If you love those bots answering the phone when you call a business or that chat box on the screen when you visit some sites, you will love AI as it promises to bring more of the same.
To test the AI models, the researchers had them attempt thousands of math problems from the widely used benchmark GSM8K dataset. A typical question is as follows: “James buys 5 packs of beef that are 4 pounds each. The price of beef is $5.50 per pound. How much did he pay?” Some questions are a tad more complicated, but it’s nothing that a well-educated middle schooler can’t solve.
The way the researchers exposed these gaps in the AI models was shockingly easy: they simply changed the numbers in the questions. This prevents data contamination — in other words, ensuring that the AIs haven’t seen any of these exact problems before in their training data, without actually making the problems any harder.
This alone caused a minor but notable drop in accuracy in every single of the 20 tested LLMs. But when the researchers took things a step further by also changing the names and adding in irrelevant details — like in a question about counting fruits, remarking that a handful of them were “smaller than usual” — the performance drop was, in the researchers’ own wording, “catastrophic”: as high as 65 percent.
These varied between models, but even the cleverest of the bunch, OpenAI’s o1-preview, plummeted by 17.5 percent. (Its predecessor GPT-4o, fell by 32 percent.)
Eight ways that AI is making our world better, according to the article;
Artificial intelligence (AI) is already all around us. You’ve experienced it today if you opened your phone using face recognition or watched something suggested to you by Netflix.
ChatGPT is the AI celebrity of the moment, but there is so much more to the present and future of AI.

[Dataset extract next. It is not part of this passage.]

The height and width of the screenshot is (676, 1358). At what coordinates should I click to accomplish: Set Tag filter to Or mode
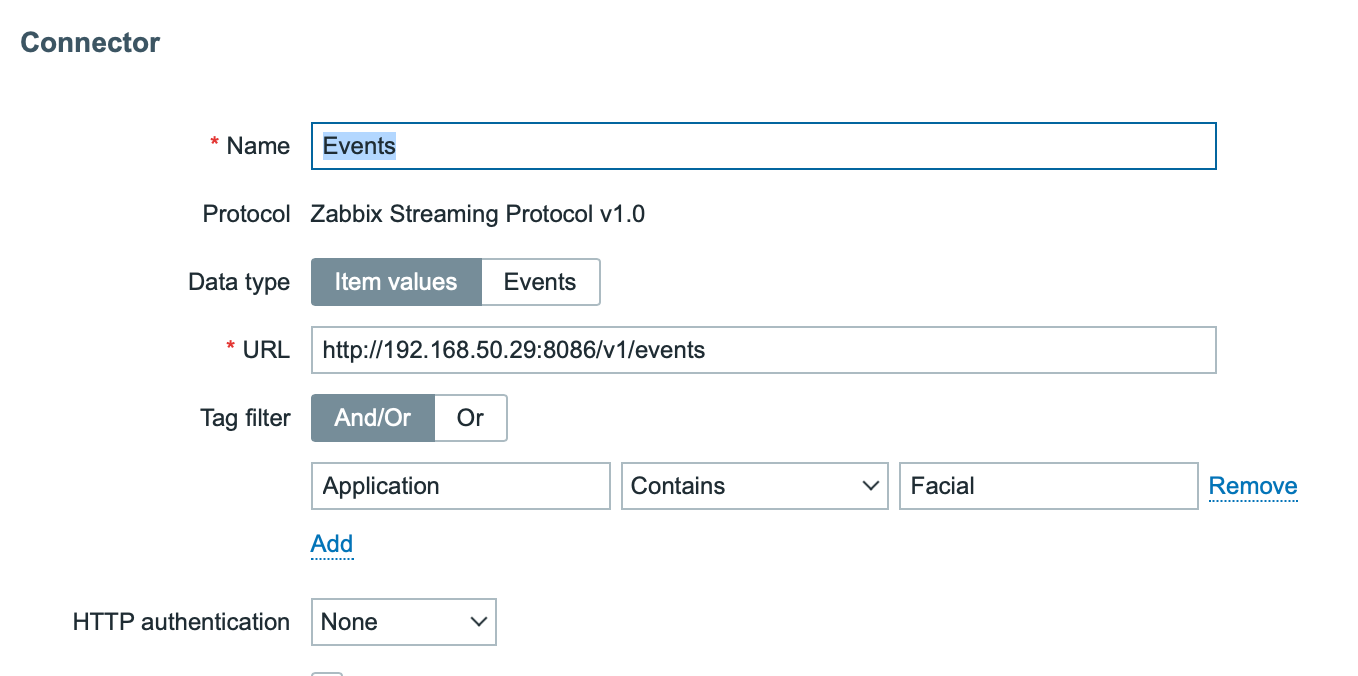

It’s helping with huge advancements in health-care diagnostics and patient care. It reduces human error and allows for more precise decision-making. It’s solving complex issues that our human brains can’t compute on their own.
So, what triggered the sudden explosion of AI? Data, baby.
We’ve been gathering digital data for several decades now and industries across the board are getting better at collecting it and making it available to ever-improving computing systems.
Data the tech companies have gathered so much data about us that they are trying to figure out how to wring more blood (money) from us. Those bots (AIs) are gathering all that data to see how it can be used to sell us more stuff that we don’t need.
Forbes article claims that AI will make the world safer for us:
Artificial intelligence has skeptics, critics and scaremongerers. People are trolling AI news sites and starting protests against the technology. But it’s not all lost jobs and robots taking over. Discoveries and new inventions in artificial intelligence are making the world a safer place for humans. And that’s the point.
The bad about AI:
The Bad: Potential bias from incomplete data
“AI is a powerful tool that can easily be misused. In general, AI and learning algorithms extrapolate from the data they are given. If the designers do not provide representative data, the resulting AI systems become biased and unfair. For example, if you train a human detection algorithm and only show the algorithm images of people with blonde hair, that system may fail to recognize a user with brown hair (e.g., brown hair = not a human). In practice, rushed applications of AI have resulted in systems with racial and gender biases. The bad of AI is a technology that does not treat all users the same.”
The Scary: Artificial intelligence is influencing our decision making
“We are already facing the negative outcomes of AI. For example, take recommendation algorithms for streaming services: the types of shows you see are influenced by the shows recommended to you by an artificial agent. More generally, today’s AI systems influence human decision making at multiple levels: from viewing habits to purchasing decisions, from political opinions to social values. To say that the consequences of AI is a problem for future generations ignores the reality in front of us — our everyday lives are already being influenced. Artificial intelligence — in its current form — is largely unregulated and unfettered. Companies and institutions are free to develop the algorithms that maximize their profit, their engagement, their impact. I don’t worry about some dystopian future; I worry about the reality we have right now, and how we integrate the amazing possibilities of artificial intelligence into human-centered systems.”